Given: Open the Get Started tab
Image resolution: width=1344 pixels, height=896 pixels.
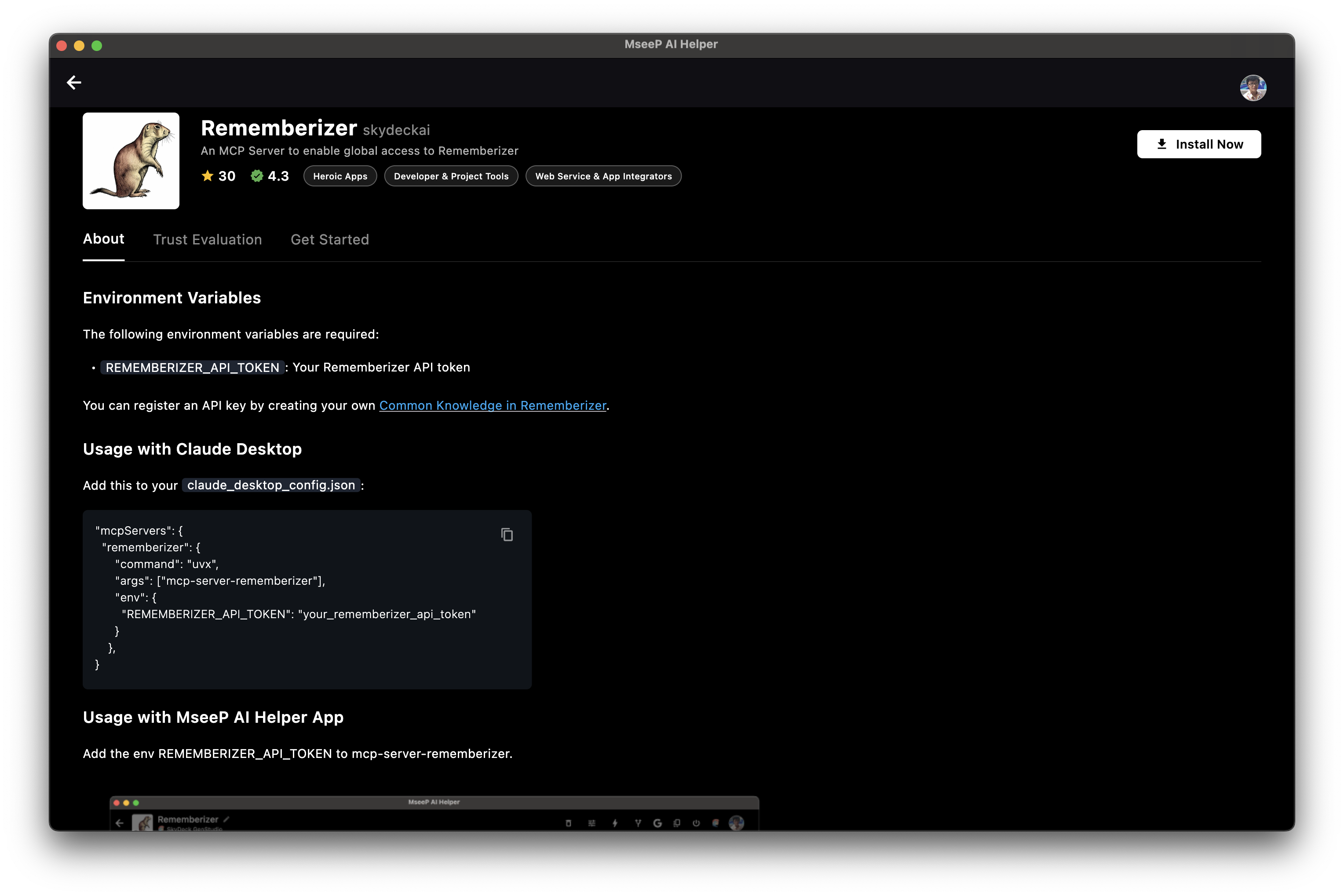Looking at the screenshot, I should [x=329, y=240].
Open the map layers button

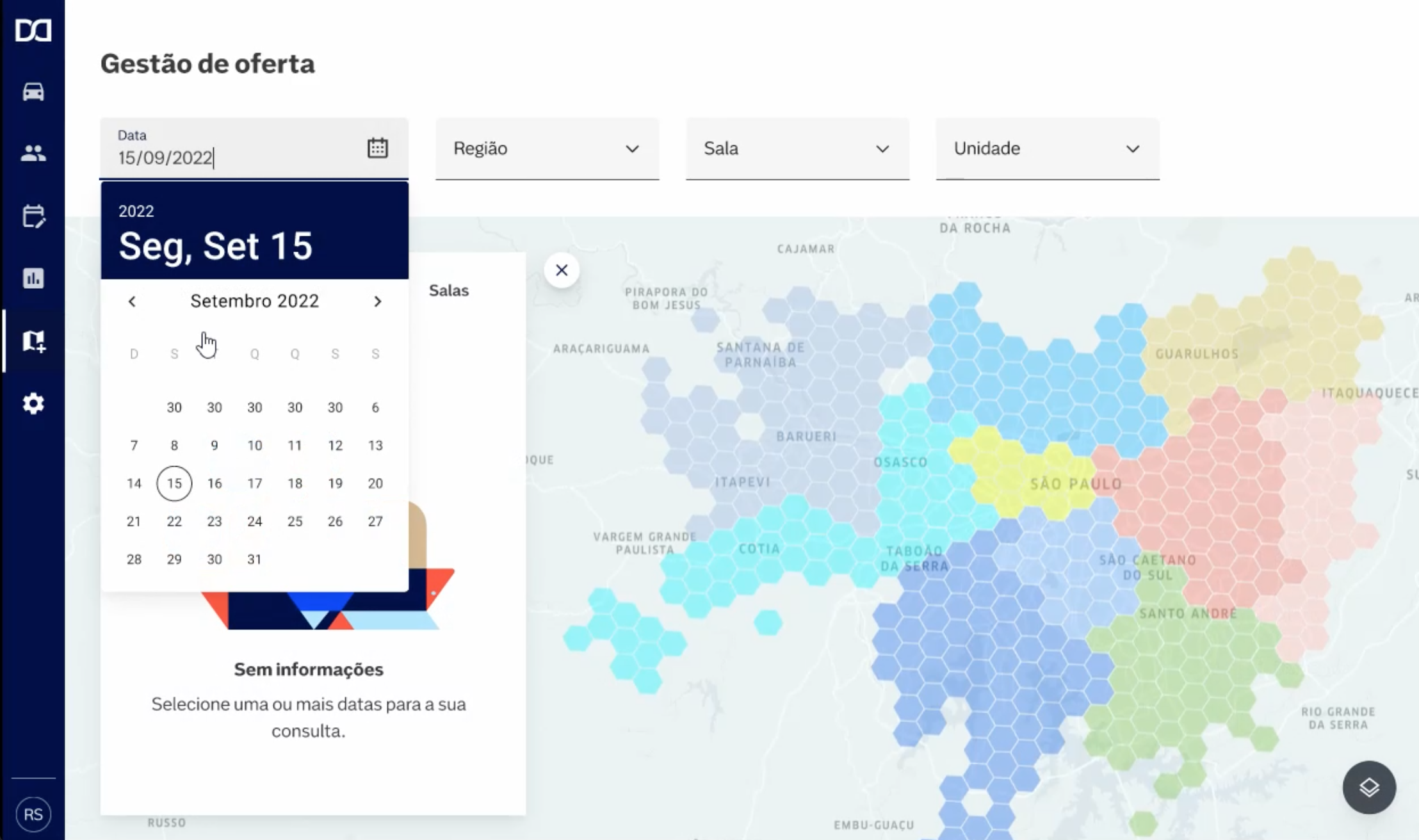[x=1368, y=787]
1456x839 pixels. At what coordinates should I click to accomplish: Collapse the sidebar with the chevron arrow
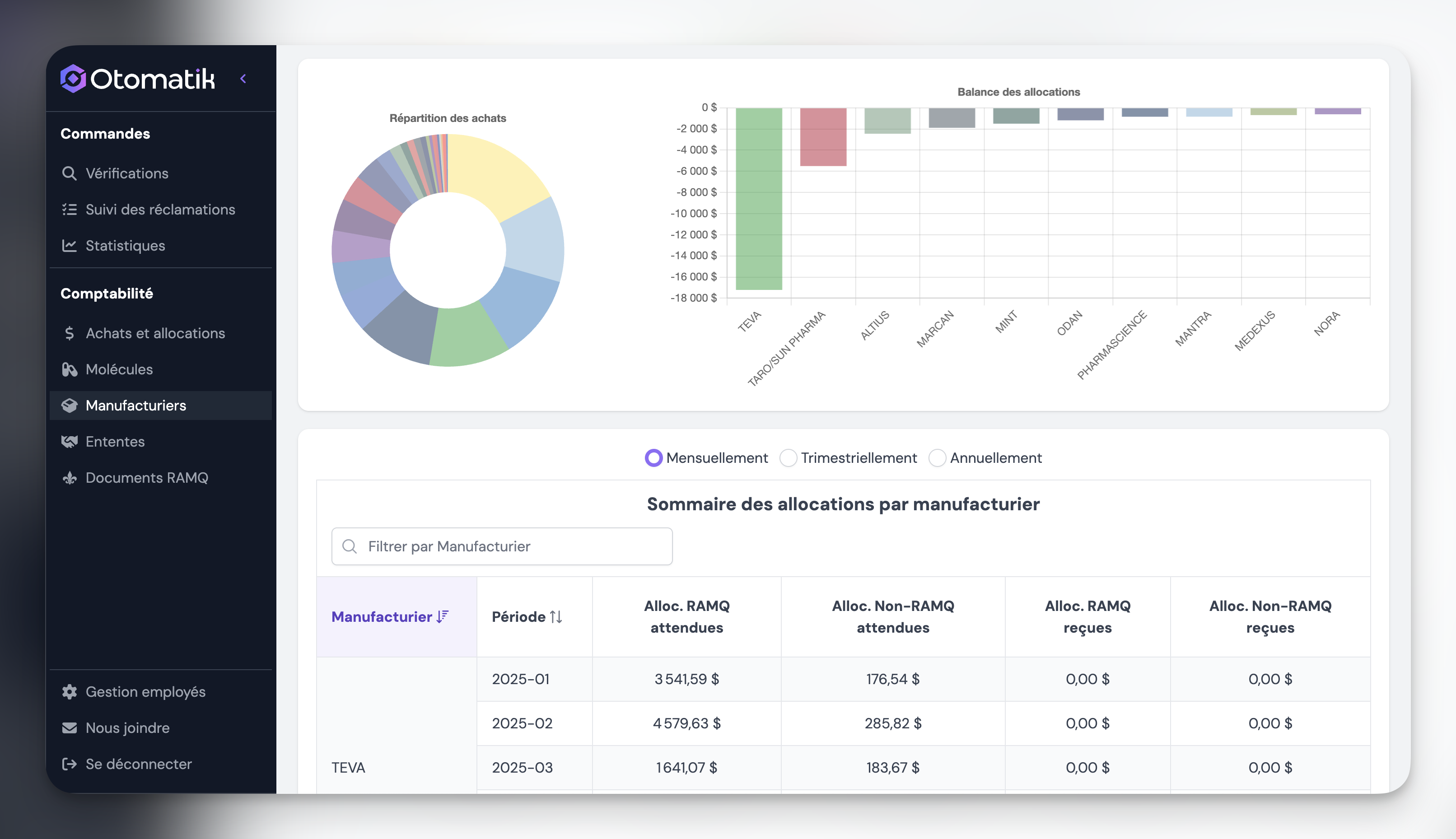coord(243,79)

WORK REQUEST: Give the entries again exactly, but skip every image.

YOUR RESPONSE:
Given: Open the Get Started tab
Image resolution: width=1344 pixels, height=896 pixels.
Looking at the screenshot, I should [x=329, y=240].
Open the map layers button

[x=1368, y=787]
1456x839 pixels. At what coordinates should I click to accomplish: Collapse the sidebar with the chevron arrow
coord(243,79)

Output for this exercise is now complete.